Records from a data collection
───

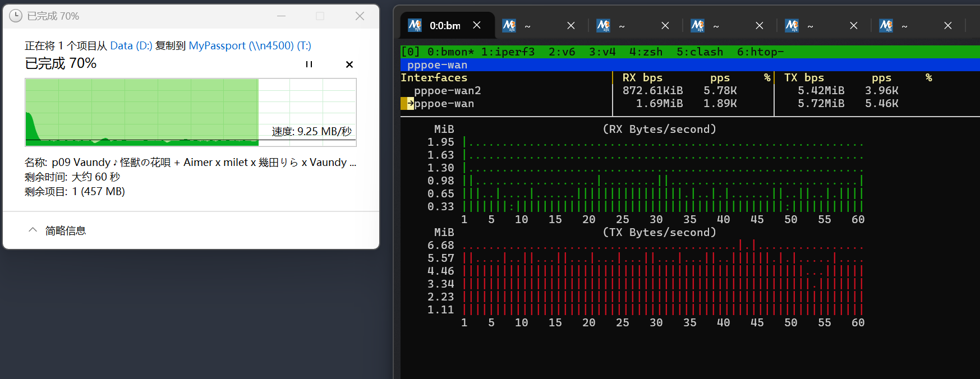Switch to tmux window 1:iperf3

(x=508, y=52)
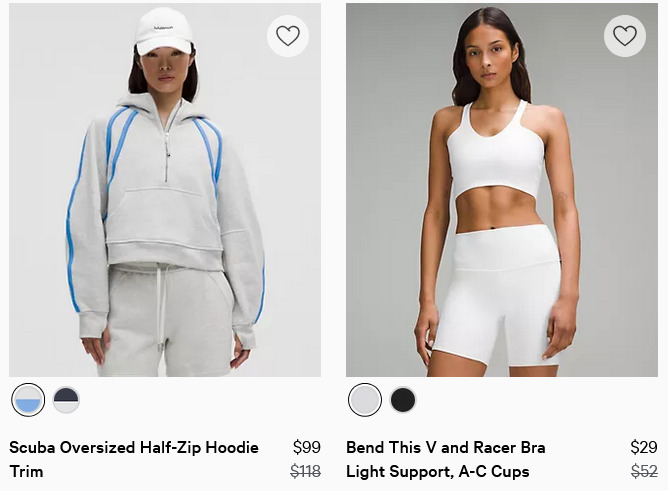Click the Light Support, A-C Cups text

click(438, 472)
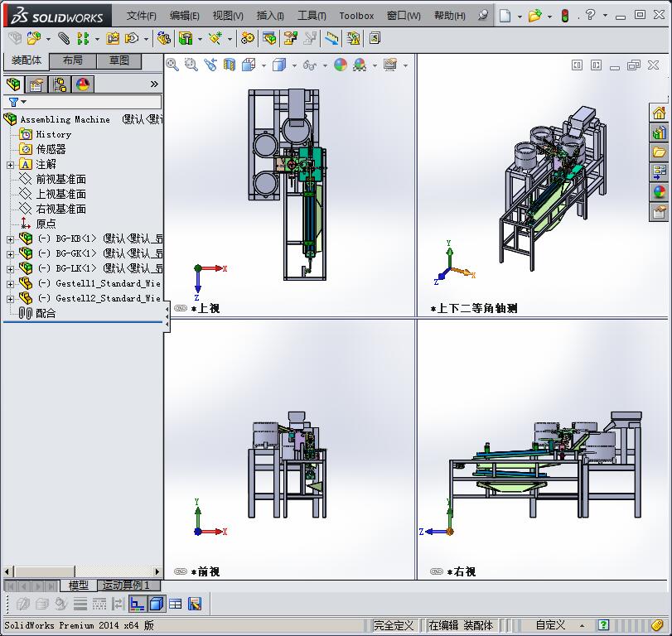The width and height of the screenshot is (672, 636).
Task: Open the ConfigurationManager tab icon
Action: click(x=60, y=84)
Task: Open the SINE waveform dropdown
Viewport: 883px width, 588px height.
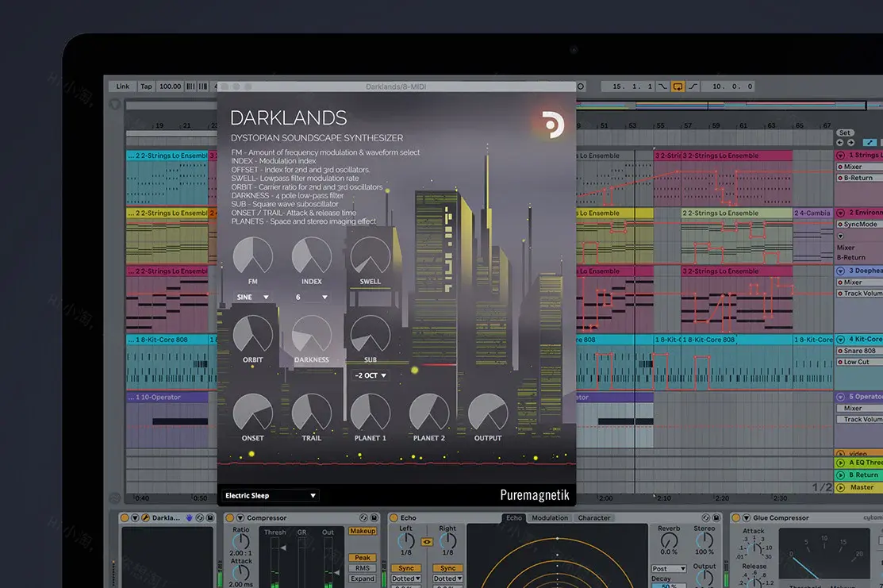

───

* **How to complete this task**
Without the pictures, transcribe exactly the lines above from the one containing "Task: Open the SINE waveform dropdown" through the last.

* **Response to this task**
Task: Open the SINE waveform dropdown
Viewport: 883px width, 588px height.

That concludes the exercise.